Alışverişte “karşılıklı rıza” “serbest piyasa ekonomisinin” temel kuralıdır. Gönül rızası ancak arz talep dengesinin kendiliğinden kurulduğu, üretime ve tüketime müdahale edilmediği ve tarafların hiçbir baskı altında bulunmadığı, fiyatların hükümetlerce belirlenmediği serbest ekonomik modellerde gerçekleşir.

3. Üretim:

Üretimde mülkiyet esastır. Kur‟an “İnsan için çalıştığının karşılığı vardır” (Necm, 53:39) buyurarak herkese ürettiğine sahip olacağını belirtir. Herkes ürettiğinin sahibi olacak ve tüccar ihtikar yapmadan piyasa fiyatı ile ihtiyaç sahiplerine malı ulaştıracaktır. Üretimde çalışan işçi de emeğinin karşılığı olan ve piyasaca belirlenen ücreti hak edecek ve alacaktır.

Üretimi gerçekleştirenler ürettiklerine sahip olurken tüketimde tüm toplumun hakkı vardır. zira herkesin hayat hakkı olduğu gibi hayatını devam ettirecek gıda hakkı da vardır.

dolayısıyla toplumda zenginin malında fakirin belli bir hakkı vardır ve “zekat” emri ile bu hak sahiplerine verilmesi gerekmektedir.

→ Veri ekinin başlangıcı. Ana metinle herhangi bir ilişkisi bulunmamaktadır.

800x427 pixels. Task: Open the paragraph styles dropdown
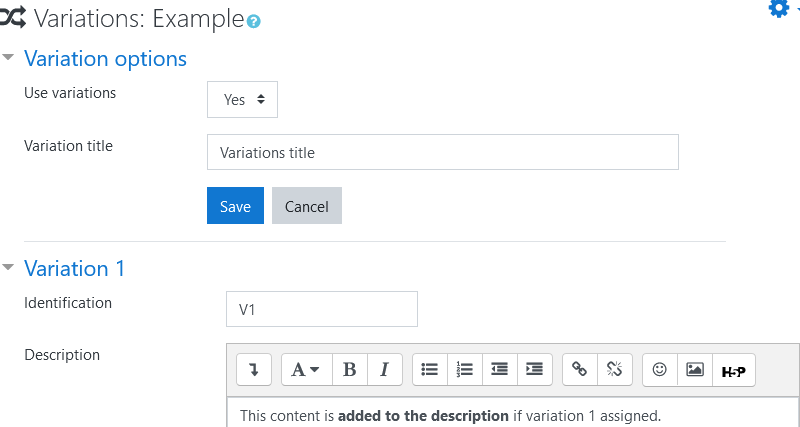tap(305, 369)
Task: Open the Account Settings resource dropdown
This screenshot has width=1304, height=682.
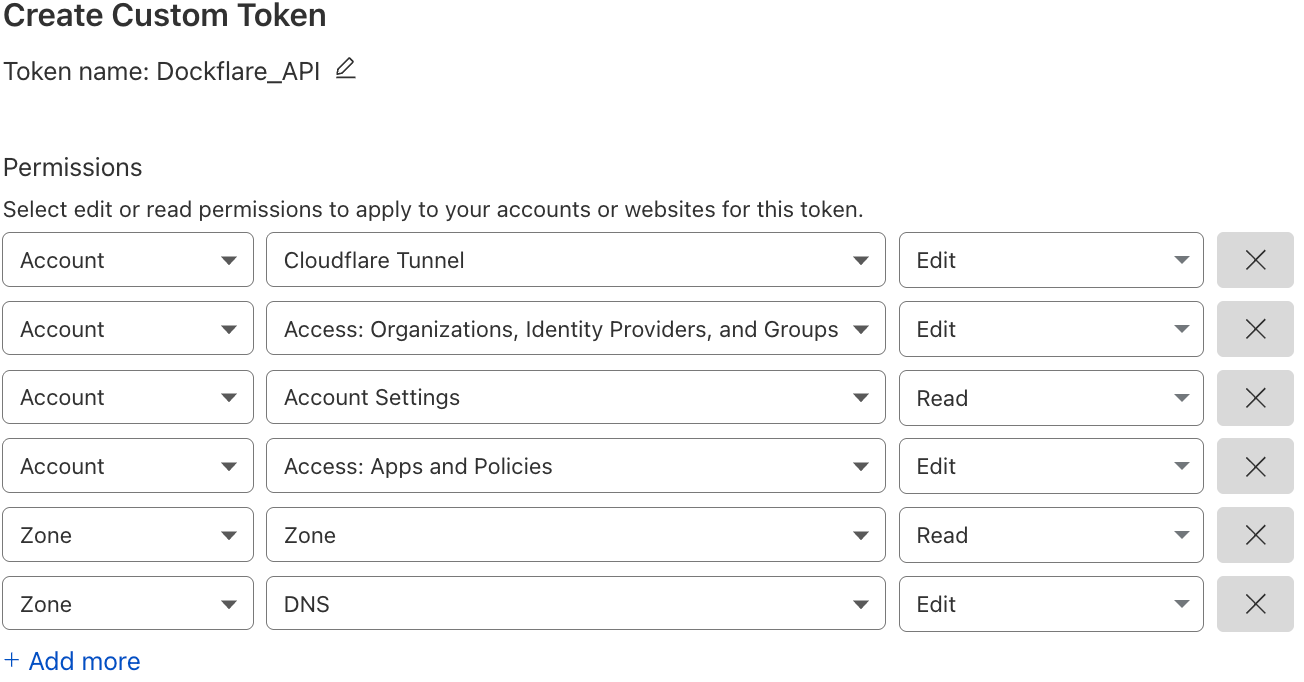Action: tap(575, 398)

Toplumun ihtiyacı olan ve zenginlerin malında bulunan haklar da ikiye ayrılır. Birincisi zorunlu olarak verilmesi gereken haktır ki buna “zekat” adı verilen ve malın kırkta birine tekabül eder. İkincisi ise zenginlerin ihtiyarları ile verdiği ve zorunlu olmayan ama fazilet olarak kabul edilen haktır ki buna da her nevi ile “sadaka” adı verilir. Zekat dediğimiz zorunlu verilmesi gereken hak devlet tarafından zorla alınırken sadaka insanların ihtiyarına bırakılmıştır. Nitekim peygamberimiz (sav) “Gerçekte malda zekattan başka hak yoktur” (İbn- i Mâce, Zekât, 3) buyurarak zorunlu hakka ve “Zekattan başka hak da vardır” (Tirmizi, Zekât, 27; Darimi, Zekât, 13) buyurarak da sadakaya işaret etmişlerdir. Muhammed Hamidullah zekâtın devlet tarafından alınması gereken zorunlu vergi olduğunu ifade eder. (Modern İktisat ve İslam, İstanbul-1963, s. 17) devlet bu vergiyi alarak toplumun menfaatine harcar.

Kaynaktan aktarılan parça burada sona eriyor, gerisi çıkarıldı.